Le « talk-show » (programme télévisé de débat avec des experts) C dans l’air du mercredi 7 avril 2010 était consacrée à la schizophrénie. L’émission prenait pour prétexte l’affaire du pousseur du RER à Paris qui a tué un voyageur en le jetant sur les voies sous un train pour se consacrer à la dangerosité des schizophrènes et à la réponse des pouvoirs publics (réponses sanitaire, policière et judiciaire).

Quelques commentaires sur l’émission :

– L’émission était intéressante mais encore une fois on ne parle de la schizophrénie que sous l’angle de la dangerosité des malades.
Certes il ne faut pas nier le phénomène des pousseurs (1 en 2009 et 4 depuis le début de l’année 2010 mais dont seulement 1 sur les 4 est formellement considéré comme schizophrène, le dernier) ni les crimes commis par des schizophrènes mais ceux-ci sont rares.
On sait que la télévision ne parle pas des trains qui arrive à l’heure mais elle pourrait s’intéresser aux schizophrènes qui sont insérés dans la société et qui travaillent. Il n’y a pas eu de C dans l’air sur les schizophrènes non-dangereux, seulement une sur les exclus qui parlait du tiers de SDF qui ont des problèmes psychiatriques et qui sont mal ou pas soignés.

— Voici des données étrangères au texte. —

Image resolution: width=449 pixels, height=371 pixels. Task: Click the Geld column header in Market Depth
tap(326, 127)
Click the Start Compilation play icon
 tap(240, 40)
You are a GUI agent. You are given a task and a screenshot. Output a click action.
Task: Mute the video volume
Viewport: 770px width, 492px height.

– Cela n’a été dit qu’à une seule reprise dans l’émission (par le psychologue et criminologue Jean-Pierre Bouchard) et aurait dû être répété : il y a 600 000 schizophrènes en France (1% de la population) et seulement quelques affaires de schizophrènes criminels (les schizophrènes commettent des crimes en même proportion que les personnes non-malades et beaucoup de meurtres (passionnels, crapuleux, règlements de compte, vengeance,…) sont commis par des personnes saines).

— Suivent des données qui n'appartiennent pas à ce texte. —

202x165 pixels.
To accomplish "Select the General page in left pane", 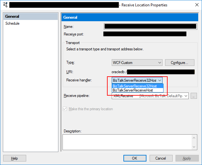I will tap(12, 16).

– Cela n’a été rappelé que 2 fois brièvement (1 fois lors du débat et 1 fois par un téléspectateur qui a fait cette remarque par SMS) mais la majorité des schizophrènes ne sont pas dangereux. Et certains qui peuvent être dangereux ne le sont plus quand ils sont soignés.

– Les schizophrènes sont le plus souvent victimes que coupables de violences et de crimes à cause des nombreux schizophrènes qui vivent dans la rue, par choix ou faute de place ambulatoire dans les hôpitaux psychiatriques (depuis 30 ans, aussi à cause des progrès des médicaments, de nombreux lits ont fermé) ou des appartements thérapeutiques.

– Les 2 psychiatres (Pierre Lamothe et Jean-Pierre Olié) et l’ancien magistrat (Bruno Thouzellier) renvoient la patate chaude de la prise en charge des malades potentiellement dangereux (quand un malade ne prend plus son traitement et rechute en faisant une crise avec Bouffée Délirante Aiguë (BDA)) :
. Les médecins de famille ne veulent pas faire de certificat médical pour une Hospitalisation à la Demande d’un Tiers (HDT) ou une Hospitalisation d’Office (HO) pour ne pas se fâcher avec un patient/client qui pourrait leur en vouloir après (je ne crois pas à cette excuse, la plupart des patients stabilisés sont redevables après coup à leur médecin de les avoir soignés sans leur consentement parce qu’ils en avaient besoin et les remercient pour cela).
. Les pompiers qui, malgré leur formation médicale, ne veulent souvent pas intervenir.
. Les policiers et les gendarmes qui ne veulent pas intervenir sans passage à l’acte ou flagrant délit.
. Les psychiatres des CMP (Centres médico-psychologiques) qui souvent ne veulent pas signer de certificat mécal pour une HO car l’esprit de la loi est que c’est à un psychiatre autre que le psychiatre qui suit le malade de signer ce certificat.
. Les maires de communes qui parfois ne veulent pas signer l’arrêté municipal d’HO, ne connaissant pas leur administré concerné ou n’étant pas disponibles la nuit pour venir aux urgences psychiatriques d’un hôpital.

Espérons que chacun prenne ses responsabilités quitte à ce qu’une nouvelle loi (celle en préparation) clarifie les obligations de chacun en cas de danger potentiel.

Autre chose intéressante dans l’émission, un reportage sur l’Unité Hospitalière Spécialement Aménagée (UHSA) de Bron-Le Vinatier dans le Rhône, premier hôpital-prison de France (à ne pas confondre avec les UMD, Unité pour Malades Difficiles).